Give the records again in full, exactly as they appear.
BEGIN Records shown
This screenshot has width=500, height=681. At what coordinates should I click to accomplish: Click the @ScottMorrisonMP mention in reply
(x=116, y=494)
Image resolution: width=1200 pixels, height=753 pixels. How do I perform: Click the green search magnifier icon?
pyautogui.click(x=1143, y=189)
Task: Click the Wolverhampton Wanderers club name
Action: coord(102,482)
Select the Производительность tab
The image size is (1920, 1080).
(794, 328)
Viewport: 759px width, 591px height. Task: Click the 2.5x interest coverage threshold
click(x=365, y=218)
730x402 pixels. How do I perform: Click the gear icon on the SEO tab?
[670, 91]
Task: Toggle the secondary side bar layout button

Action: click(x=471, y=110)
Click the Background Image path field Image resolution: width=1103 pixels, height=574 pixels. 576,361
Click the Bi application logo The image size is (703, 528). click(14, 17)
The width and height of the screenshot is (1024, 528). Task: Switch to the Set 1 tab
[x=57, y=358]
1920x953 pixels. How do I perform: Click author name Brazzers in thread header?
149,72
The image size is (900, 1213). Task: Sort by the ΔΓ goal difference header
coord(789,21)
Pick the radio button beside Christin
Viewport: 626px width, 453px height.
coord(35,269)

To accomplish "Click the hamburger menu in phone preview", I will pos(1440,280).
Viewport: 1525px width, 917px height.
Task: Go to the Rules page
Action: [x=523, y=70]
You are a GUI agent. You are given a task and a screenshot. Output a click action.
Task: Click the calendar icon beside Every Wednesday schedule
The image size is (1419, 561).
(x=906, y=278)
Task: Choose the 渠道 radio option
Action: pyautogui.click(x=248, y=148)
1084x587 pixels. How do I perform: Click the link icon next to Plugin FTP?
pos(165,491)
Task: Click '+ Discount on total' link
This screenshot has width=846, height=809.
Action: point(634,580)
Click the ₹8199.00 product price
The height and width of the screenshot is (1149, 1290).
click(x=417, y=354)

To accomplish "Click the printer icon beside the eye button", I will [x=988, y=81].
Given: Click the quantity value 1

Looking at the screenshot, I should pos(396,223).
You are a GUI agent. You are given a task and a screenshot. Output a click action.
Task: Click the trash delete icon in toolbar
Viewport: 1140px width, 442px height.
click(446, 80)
END Records shown
Response below.
This screenshot has width=500, height=681. At what coordinates should I click to accomplish: Click the @ScottMorrisonMP mention in reply
(x=116, y=494)
Image resolution: width=1200 pixels, height=753 pixels. How do I perform: Click the green search magnifier icon?
pyautogui.click(x=1143, y=189)
Task: Click the Wolverhampton Wanderers club name
Action: coord(102,482)
Select the Производительность tab
The image size is (1920, 1080).
(794, 328)
Viewport: 759px width, 591px height. Task: Click the 2.5x interest coverage threshold
click(x=365, y=218)
730x402 pixels. How do I perform: Click the gear icon on the SEO tab?
[670, 91]
Task: Toggle the secondary side bar layout button

Action: click(x=471, y=110)
Click the Background Image path field Image resolution: width=1103 pixels, height=574 pixels. 576,361
Click the Bi application logo The image size is (703, 528). click(14, 17)
The width and height of the screenshot is (1024, 528). Task: Switch to the Set 1 tab
[x=57, y=358]
1920x953 pixels. How do I perform: Click author name Brazzers in thread header?
149,72
The image size is (900, 1213). Task: Sort by the ΔΓ goal difference header
coord(789,21)
Pick the radio button beside Christin
Viewport: 626px width, 453px height.
coord(35,269)

To accomplish "Click the hamburger menu in phone preview", I will pos(1440,280).
Viewport: 1525px width, 917px height.
Task: Go to the Rules page
Action: [x=523, y=70]
You are a GUI agent. You are given a task and a screenshot. Output a click action.
Task: Click the calendar icon beside Every Wednesday schedule
The image size is (1419, 561).
(x=906, y=278)
Task: Choose the 渠道 radio option
Action: pyautogui.click(x=248, y=148)
1084x587 pixels. How do I perform: Click the link icon next to Plugin FTP?
pos(165,491)
Task: Click '+ Discount on total' link
This screenshot has width=846, height=809.
Action: point(634,580)
Click the ₹8199.00 product price
The height and width of the screenshot is (1149, 1290).
click(x=417, y=354)

To accomplish "Click the printer icon beside the eye button", I will [x=988, y=81].
Given: Click the quantity value 1

Looking at the screenshot, I should pos(396,223).
You are a GUI agent. You are given a task and a screenshot. Output a click action.
Task: Click the trash delete icon in toolbar
Viewport: 1140px width, 442px height.
click(446, 80)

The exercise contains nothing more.